### TASK PROMPT
Search the data below for the word "will" and report how many lines contain it. Nothing but the number is needed.

Collected data
----------------------------------------

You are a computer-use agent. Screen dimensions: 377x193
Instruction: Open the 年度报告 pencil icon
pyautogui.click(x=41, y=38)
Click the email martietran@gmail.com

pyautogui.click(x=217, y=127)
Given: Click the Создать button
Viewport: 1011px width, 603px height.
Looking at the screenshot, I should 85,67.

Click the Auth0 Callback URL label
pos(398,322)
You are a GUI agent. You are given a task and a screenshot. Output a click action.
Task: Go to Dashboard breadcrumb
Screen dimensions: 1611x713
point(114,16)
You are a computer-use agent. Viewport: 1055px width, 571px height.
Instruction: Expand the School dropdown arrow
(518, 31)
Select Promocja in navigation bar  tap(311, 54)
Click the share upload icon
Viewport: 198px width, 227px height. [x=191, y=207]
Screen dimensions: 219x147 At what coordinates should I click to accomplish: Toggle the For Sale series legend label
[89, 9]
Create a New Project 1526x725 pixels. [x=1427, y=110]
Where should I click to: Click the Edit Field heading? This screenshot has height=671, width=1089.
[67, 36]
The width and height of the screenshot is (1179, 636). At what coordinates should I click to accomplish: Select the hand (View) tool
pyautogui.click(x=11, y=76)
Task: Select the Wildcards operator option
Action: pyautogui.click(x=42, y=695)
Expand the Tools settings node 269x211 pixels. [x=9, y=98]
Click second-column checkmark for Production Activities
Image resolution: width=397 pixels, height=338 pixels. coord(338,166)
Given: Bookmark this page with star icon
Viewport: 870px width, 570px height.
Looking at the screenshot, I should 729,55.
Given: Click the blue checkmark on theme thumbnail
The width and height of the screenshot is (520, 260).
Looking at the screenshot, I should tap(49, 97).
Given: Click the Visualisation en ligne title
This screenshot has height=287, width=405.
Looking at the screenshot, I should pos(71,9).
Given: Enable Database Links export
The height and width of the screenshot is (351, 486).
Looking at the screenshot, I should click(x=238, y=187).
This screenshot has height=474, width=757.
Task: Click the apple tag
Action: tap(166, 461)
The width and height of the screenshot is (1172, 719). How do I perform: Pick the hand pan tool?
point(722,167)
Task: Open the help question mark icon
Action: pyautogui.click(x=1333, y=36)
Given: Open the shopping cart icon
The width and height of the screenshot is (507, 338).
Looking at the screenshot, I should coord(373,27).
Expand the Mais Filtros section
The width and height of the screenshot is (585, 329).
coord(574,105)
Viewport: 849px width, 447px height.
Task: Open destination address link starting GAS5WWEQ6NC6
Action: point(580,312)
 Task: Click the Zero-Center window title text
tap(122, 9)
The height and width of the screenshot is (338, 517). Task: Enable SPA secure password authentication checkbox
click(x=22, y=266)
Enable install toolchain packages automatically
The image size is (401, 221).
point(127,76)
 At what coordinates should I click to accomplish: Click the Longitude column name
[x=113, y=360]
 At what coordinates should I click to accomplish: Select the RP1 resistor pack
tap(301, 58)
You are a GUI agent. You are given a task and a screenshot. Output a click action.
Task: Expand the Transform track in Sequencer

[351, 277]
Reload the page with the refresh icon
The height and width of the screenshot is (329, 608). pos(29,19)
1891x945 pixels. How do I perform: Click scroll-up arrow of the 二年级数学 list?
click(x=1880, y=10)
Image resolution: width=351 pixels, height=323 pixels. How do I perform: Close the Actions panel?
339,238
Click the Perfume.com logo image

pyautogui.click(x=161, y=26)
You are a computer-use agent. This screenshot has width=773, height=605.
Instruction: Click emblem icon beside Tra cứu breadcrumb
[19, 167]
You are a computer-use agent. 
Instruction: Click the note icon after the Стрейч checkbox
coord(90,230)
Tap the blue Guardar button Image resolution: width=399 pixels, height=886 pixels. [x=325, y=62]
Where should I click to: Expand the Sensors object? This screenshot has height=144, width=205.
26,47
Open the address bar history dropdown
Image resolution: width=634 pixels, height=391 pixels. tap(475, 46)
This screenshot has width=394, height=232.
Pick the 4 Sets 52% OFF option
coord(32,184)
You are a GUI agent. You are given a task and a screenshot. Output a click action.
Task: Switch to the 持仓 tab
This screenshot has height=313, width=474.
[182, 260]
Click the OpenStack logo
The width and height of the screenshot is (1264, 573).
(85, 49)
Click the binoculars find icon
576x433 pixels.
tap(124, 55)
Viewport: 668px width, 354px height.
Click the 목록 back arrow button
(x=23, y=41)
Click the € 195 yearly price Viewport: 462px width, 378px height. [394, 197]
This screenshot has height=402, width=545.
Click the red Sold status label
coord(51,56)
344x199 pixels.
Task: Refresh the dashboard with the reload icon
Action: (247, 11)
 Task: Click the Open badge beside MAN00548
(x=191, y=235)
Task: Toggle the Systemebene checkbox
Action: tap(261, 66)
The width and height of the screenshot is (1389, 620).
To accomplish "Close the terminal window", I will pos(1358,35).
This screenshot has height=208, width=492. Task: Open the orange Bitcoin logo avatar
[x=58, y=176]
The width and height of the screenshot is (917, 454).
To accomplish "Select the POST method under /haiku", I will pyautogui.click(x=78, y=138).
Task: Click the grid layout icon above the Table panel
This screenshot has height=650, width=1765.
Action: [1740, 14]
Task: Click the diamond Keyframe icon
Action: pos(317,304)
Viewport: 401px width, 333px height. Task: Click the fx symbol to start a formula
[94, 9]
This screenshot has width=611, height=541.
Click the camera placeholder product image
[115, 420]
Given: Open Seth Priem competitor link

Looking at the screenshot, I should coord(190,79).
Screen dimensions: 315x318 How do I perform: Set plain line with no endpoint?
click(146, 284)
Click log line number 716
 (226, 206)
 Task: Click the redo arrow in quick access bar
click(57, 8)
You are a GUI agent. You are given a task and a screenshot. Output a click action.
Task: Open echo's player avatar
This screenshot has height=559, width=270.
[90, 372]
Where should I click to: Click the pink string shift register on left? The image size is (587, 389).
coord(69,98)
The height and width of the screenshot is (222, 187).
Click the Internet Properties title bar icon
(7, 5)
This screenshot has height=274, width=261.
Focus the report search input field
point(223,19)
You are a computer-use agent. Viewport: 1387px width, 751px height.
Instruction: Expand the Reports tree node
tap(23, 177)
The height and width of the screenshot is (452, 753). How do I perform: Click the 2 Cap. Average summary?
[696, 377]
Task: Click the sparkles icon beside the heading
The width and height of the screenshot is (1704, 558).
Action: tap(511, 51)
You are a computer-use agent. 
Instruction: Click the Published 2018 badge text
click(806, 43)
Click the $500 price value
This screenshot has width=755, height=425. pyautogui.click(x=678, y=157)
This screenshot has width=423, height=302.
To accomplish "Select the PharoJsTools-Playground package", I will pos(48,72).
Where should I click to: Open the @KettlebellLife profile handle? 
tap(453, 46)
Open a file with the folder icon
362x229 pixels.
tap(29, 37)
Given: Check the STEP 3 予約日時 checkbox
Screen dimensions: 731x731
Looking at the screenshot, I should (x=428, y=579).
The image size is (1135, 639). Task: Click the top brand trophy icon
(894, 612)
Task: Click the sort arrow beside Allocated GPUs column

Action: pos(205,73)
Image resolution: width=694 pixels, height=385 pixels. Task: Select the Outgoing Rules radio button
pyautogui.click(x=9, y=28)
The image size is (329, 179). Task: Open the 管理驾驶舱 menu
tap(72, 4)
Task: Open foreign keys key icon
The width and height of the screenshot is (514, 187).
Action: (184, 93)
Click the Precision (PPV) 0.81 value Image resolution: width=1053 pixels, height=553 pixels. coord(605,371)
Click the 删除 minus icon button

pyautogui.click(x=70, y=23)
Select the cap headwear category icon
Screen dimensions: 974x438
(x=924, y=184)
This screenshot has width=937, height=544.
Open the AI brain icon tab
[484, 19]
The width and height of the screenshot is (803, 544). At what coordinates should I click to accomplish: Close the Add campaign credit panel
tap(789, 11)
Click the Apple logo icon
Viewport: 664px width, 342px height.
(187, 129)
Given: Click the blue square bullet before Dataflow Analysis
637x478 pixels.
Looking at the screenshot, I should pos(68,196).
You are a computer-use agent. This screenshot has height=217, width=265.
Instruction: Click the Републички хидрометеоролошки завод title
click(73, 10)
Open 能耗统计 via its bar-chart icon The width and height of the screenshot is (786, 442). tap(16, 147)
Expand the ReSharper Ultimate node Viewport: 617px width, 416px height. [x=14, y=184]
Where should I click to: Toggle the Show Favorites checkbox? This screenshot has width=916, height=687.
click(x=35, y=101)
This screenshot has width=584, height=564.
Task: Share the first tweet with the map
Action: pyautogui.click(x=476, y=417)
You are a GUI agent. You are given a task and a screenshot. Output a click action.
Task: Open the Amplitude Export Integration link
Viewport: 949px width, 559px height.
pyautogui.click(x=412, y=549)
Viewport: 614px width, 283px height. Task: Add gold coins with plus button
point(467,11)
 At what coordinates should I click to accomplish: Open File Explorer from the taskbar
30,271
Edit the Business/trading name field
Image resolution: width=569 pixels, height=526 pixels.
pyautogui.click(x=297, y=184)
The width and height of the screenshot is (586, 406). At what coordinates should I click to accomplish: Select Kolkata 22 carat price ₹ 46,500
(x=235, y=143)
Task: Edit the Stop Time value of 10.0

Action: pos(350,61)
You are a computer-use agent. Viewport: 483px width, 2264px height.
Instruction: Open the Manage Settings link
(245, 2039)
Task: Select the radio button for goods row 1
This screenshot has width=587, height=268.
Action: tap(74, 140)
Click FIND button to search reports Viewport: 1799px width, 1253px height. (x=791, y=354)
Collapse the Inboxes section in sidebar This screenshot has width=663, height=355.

----------------------------------------

### RESPONSE TO THE TASK
3